---------- Records for processing ----------

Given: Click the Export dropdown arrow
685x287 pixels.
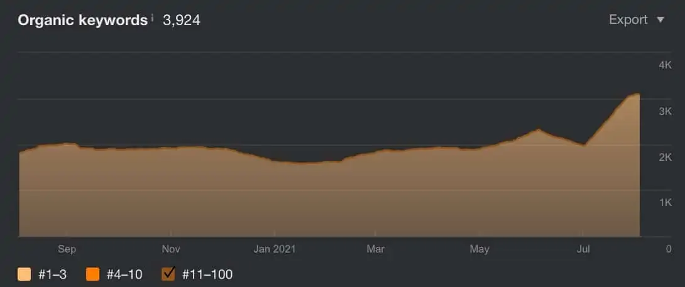Looking at the screenshot, I should 660,20.
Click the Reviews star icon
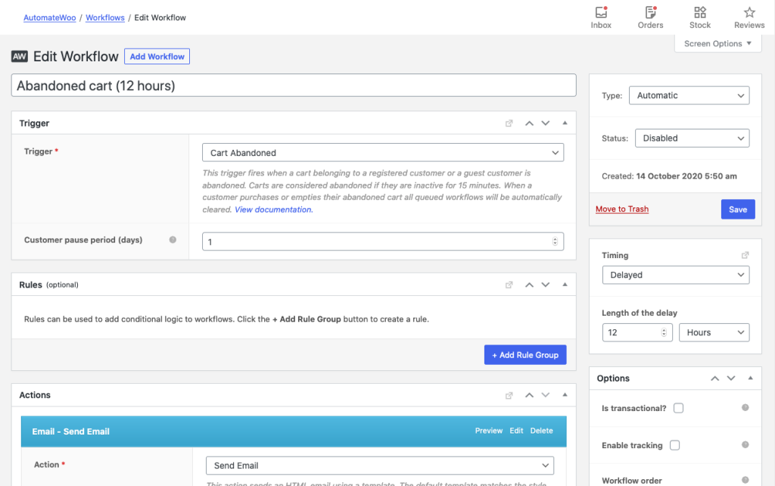 [x=749, y=13]
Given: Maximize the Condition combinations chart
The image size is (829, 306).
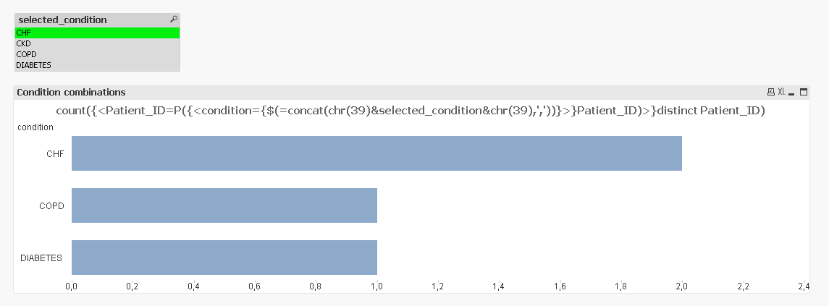Looking at the screenshot, I should tap(801, 92).
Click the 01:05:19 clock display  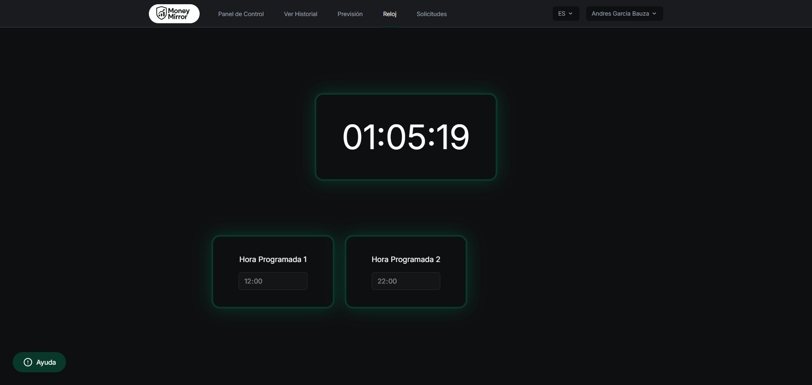pos(406,137)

----------

Direction –
Extract verbatim every line from the first one through the line containing "Looking at the screenshot, I should tap(801, 92).", including both of those lines, and omit the pictures from your answer.

Solution to this task –
Given: Click the Export dropdown arrow
685x287 pixels.
Looking at the screenshot, I should 660,20.
Click the Reviews star icon
 [x=749, y=13]
Given: Maximize the Condition combinations chart
The image size is (829, 306).
Looking at the screenshot, I should tap(801, 92).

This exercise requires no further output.